Then create .gitlab/jobs/performances.yml with performance jobs.

See: Quick Reference for full performance pipeline reference.

Service User vs Personal Account

Already covered in Prerequisites, but worth revisiting:

Use Service User If:

  • ✓ Multiple team members need to manage CI

  • ✓ You want consistent permissions across runs

  • ✓ Disk quota is a concern

  • ✓ Project is long-term / production

Use Personal Account If:

  • ✓ Solo developer / small project

  • ✓ Quick prototyping / temporary project

  • ✓ Can’t get service account approved

  • ✓ Okay with quota limitations

Note

You can always migrate from personal to service account later by changing the LLNL_SERVICE_USER variable.

Allocation Strategy

Understanding Shared Allocations

For SLURM/Flux machines, you can use:

Shared Allocation (recommended):

  • One allocation for all jobs on that machine

  • Jobs run sequentially or in parallel within allocation

  • Easier to configure (adapt top-level allocation parameters as needed)
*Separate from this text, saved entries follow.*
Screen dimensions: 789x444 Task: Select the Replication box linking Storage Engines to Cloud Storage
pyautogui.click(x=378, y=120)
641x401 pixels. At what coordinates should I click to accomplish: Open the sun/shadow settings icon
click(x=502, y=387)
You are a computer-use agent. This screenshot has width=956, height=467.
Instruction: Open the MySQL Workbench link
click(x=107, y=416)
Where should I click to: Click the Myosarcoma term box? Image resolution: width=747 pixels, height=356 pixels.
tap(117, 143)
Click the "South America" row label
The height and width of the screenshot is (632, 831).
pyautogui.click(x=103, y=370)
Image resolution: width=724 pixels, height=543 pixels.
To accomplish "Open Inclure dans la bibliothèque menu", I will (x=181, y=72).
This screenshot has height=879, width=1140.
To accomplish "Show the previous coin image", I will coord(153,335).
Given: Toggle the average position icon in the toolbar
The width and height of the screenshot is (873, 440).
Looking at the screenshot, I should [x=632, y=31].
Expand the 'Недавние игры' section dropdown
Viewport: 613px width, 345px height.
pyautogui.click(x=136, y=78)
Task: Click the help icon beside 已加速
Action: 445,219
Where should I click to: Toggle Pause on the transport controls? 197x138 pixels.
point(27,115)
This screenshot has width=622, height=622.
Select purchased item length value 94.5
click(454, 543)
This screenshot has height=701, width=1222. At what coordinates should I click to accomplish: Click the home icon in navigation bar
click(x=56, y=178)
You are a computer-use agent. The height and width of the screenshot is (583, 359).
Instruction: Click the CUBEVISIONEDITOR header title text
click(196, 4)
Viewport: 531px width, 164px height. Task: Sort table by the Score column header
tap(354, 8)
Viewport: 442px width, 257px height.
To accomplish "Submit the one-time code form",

  • Harder to understand resource usage (scheduling less transparent)

Individual Allocations (shared_alloc: "OFF"):

  • Each job gets its own allocation

  • Simpler to understand

  • More work to maintain: optimal use requires the user to define allocation parameters for each job

Note

We recommend shared allocations for regular CI jobs, and individual allocations for performance jobs to avoid interference.

Choosing Allocation Size

Consider:

Time:

  • Start conservative

  • Monitor actual job duration

  • Add buffer for variability

  • Max out at queue limits

Resources:

  • Match your typical build (1 node usually sufficient)

  • Only over-allocate shared allocation to pack more jobs in parallel (otherwise wastes resources)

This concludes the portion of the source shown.